Ought to Alimony Recipients be In a position to Save for Retirement?

In Massachusetts, Alimony is defined by the Alimony Reform Act 2011 (the “Act”). We previously examined how the law outlines “necessity” and what case law has developed around this definition: Maintenance: you get what you need! The question we are examining today is whether this definition of need includes saving for the future or retirement.

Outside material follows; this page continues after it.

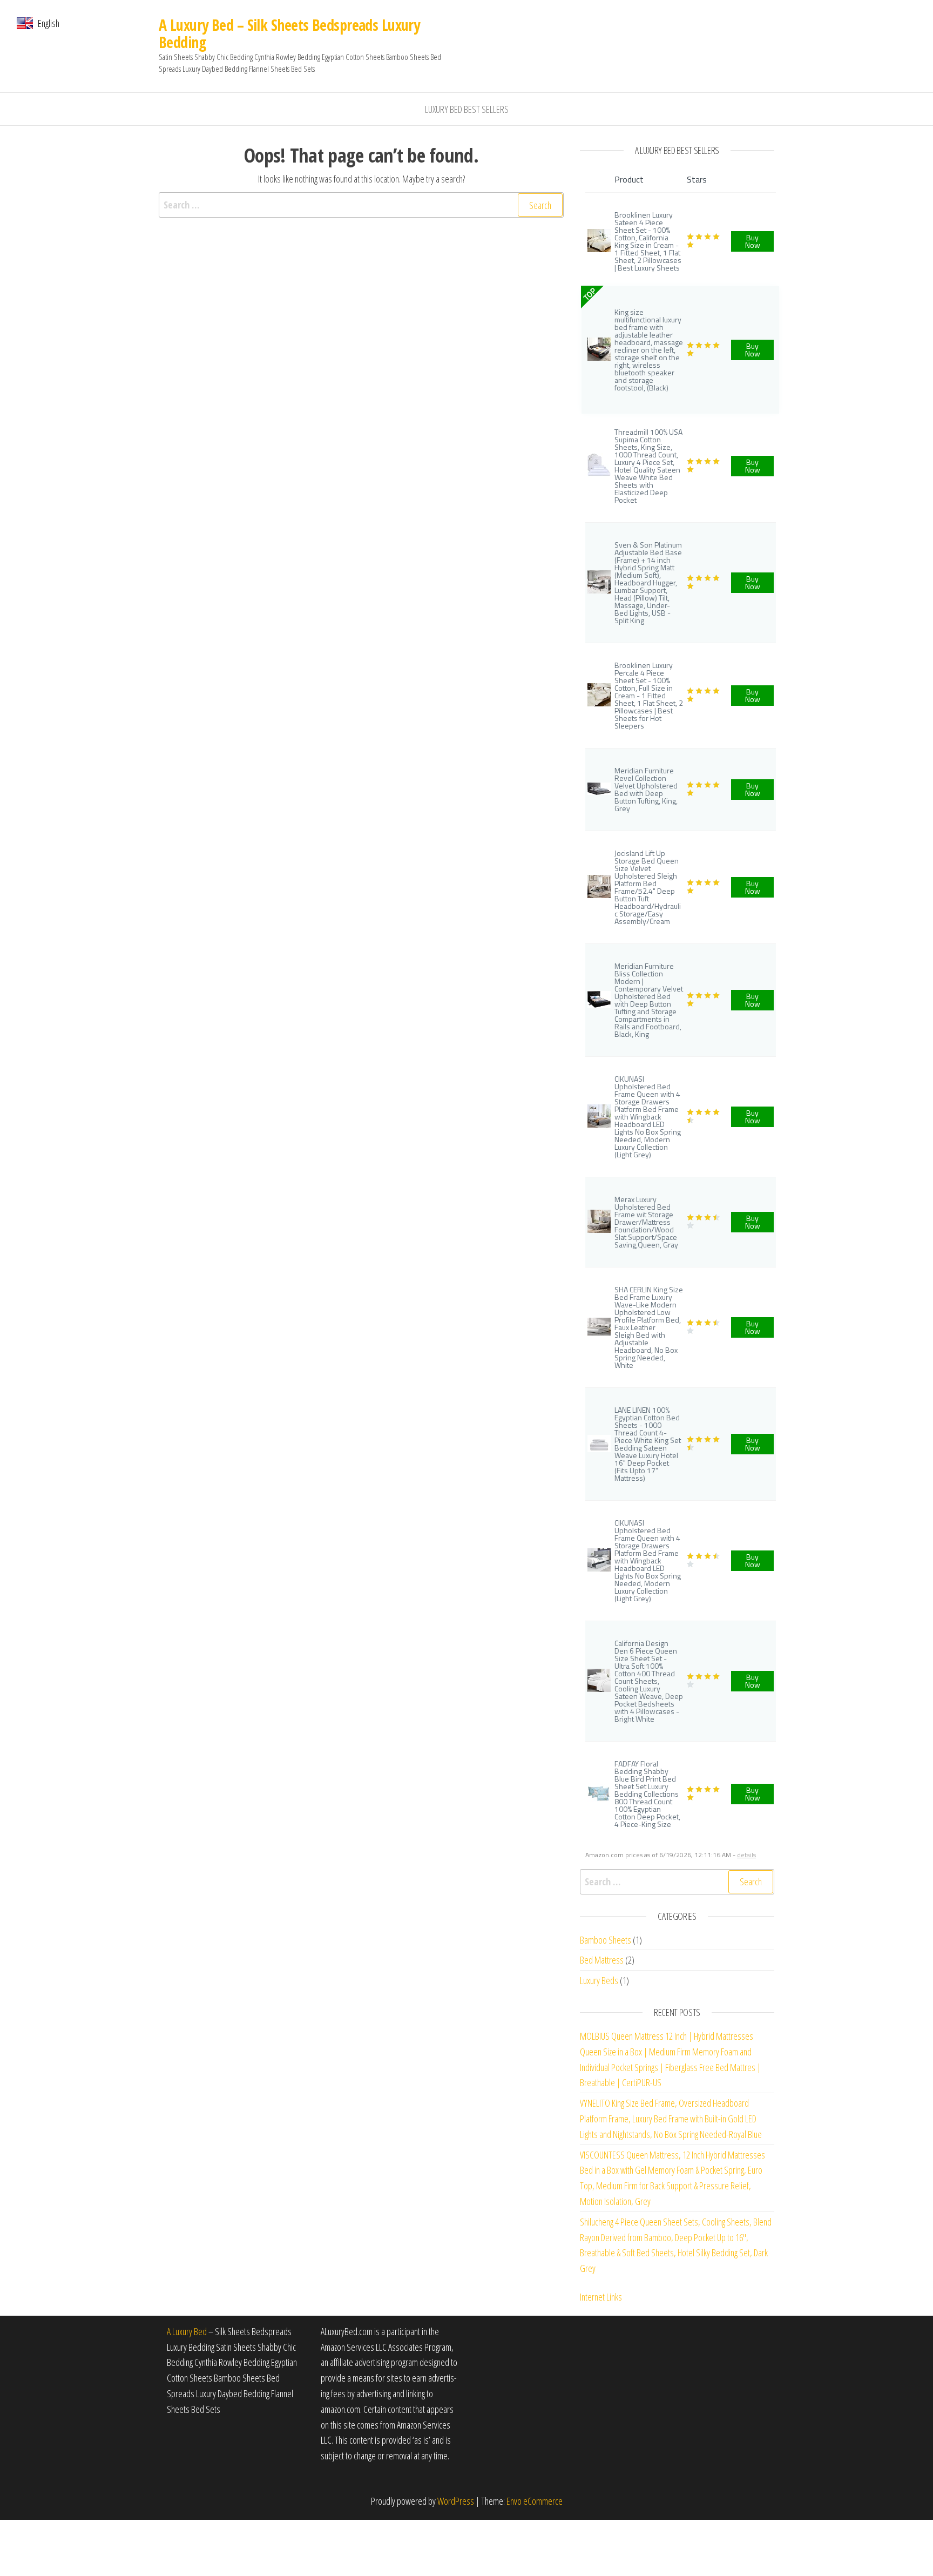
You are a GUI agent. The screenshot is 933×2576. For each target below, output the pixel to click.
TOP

Chapter 208 Section 53 of the Massachusetts General Laws states:

“a) When determining the appropriate form of maintenance and determining the amount and duration of the support, a court shall take into account: the length of the marriage, the age of the parties, the health of the parties, the income, employment and employability of both parties, including Employability through due diligence and additional training as necessary, economic and non-economic contribution of both parties to the marriage, marital lifestyle, ability of each party to maintain the marital lifestyle, lost economic opportunities as a result of the marriage, and such other factors as the court deems relevant and material. “(Emphasis added) The language in bold above seems to provide a possible argument that the ability to store (if it was a marriage practice) is relevant to what the recipient” needs “. Often, the debtor still has the option to save for retirement. So when alimony payments are so low that a recipient cannot save, inequality arises. The Young versus Young ruling examined in this paper appears to limit future savings when it is not part of the marital lifestyle (restricting the inclusion of future income increases of a payer), but does not directly address this problem.

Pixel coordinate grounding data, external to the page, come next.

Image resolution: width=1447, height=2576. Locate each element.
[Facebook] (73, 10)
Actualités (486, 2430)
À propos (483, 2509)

There is a case before the law (2004) dealing with this issue and the question remains whether or not this case is still lawful given the new definition in the law. Cooper v. Cooper was an alimony and alimony mod where the appeals court found the lower court had gone too far with the alimony increase, stating:

“To the extent that the price depends on the judge’s determination that it was made in part as a guarantee[e] future continuity of the former marital ward ‘it was also inappropriate. A maintenance allowance that exceeds current needs in order to enable an accumulation of assets or savings for the future can only be appropriate if this allowance is made in accordance with GL c. 208, § 34. ‘Under GL c. 208, § 34, maintenance and asset allocation are related. . . . The necessity is an essential element, but obviously not the only one in a fair distribution of property according to § 34. “Rosenberg v. Rosenberg, 33 Mass. App. Ct. 903: 904 (1992). “While Cooper is a pre-act case, he gives a hint of other ways to address age needs in addition to maintenance by referring to the property division act. Arguably when the maintenance payer has a greater ability to Um To save for retirement, the maintenance beneficiary may need to have a larger portion of the existing retirement in the division of property to account for this inequality. This is of course only an option if there are enough assets to be divided at the time of the maintenance. and the aim of the court is not to create financial equality between the parties indefinitely (as the Young case shows), but to fairly share property at the time of divorce, whatever that means.

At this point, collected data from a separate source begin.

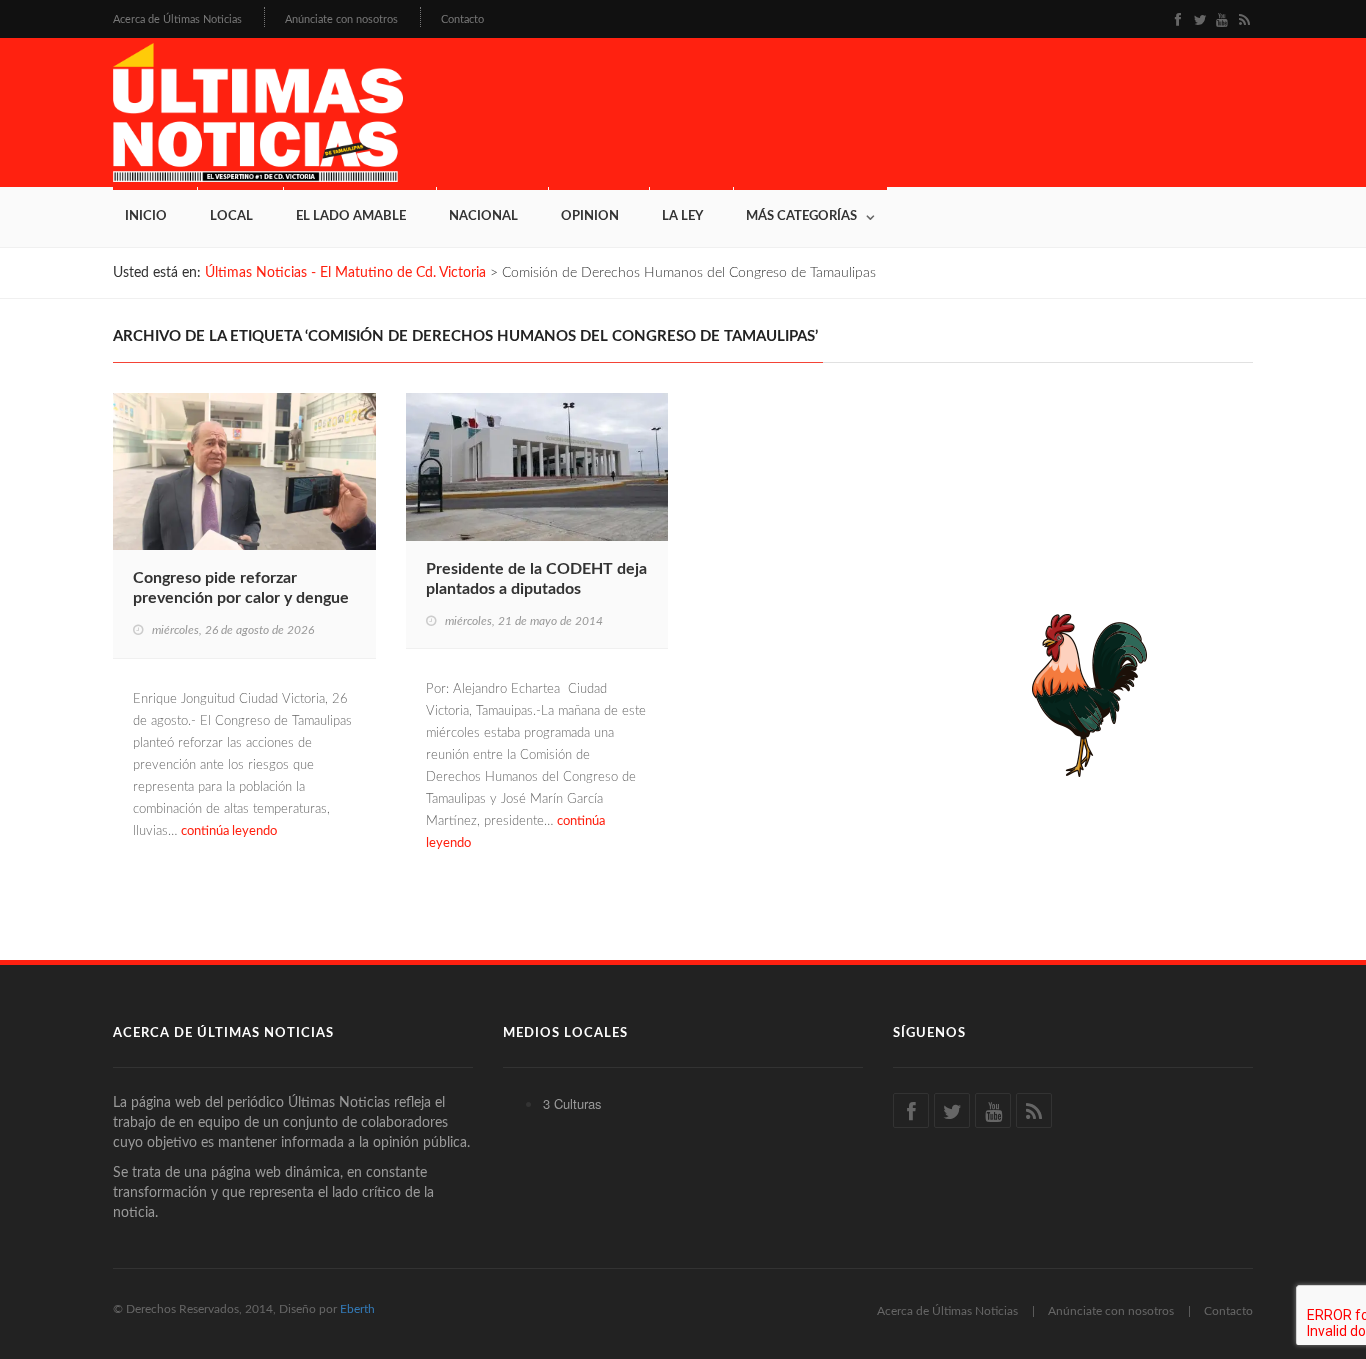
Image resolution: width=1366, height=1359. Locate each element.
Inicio (146, 216)
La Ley (682, 216)
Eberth (357, 1309)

Ultimately, the answer to this question is excellent and we may receive additional guidance if someone raises the issue on appeal. In the meantime, divorced spouses can continue to be creative in how they argue and resolve disputes that relate to the just way of addressing their needs now and in the future. Mediation and collaborative law encourage spouses to expand the conversation in this way, addressing short and long term goals, resolving conflicts today and preventing them from reoccurring in the future.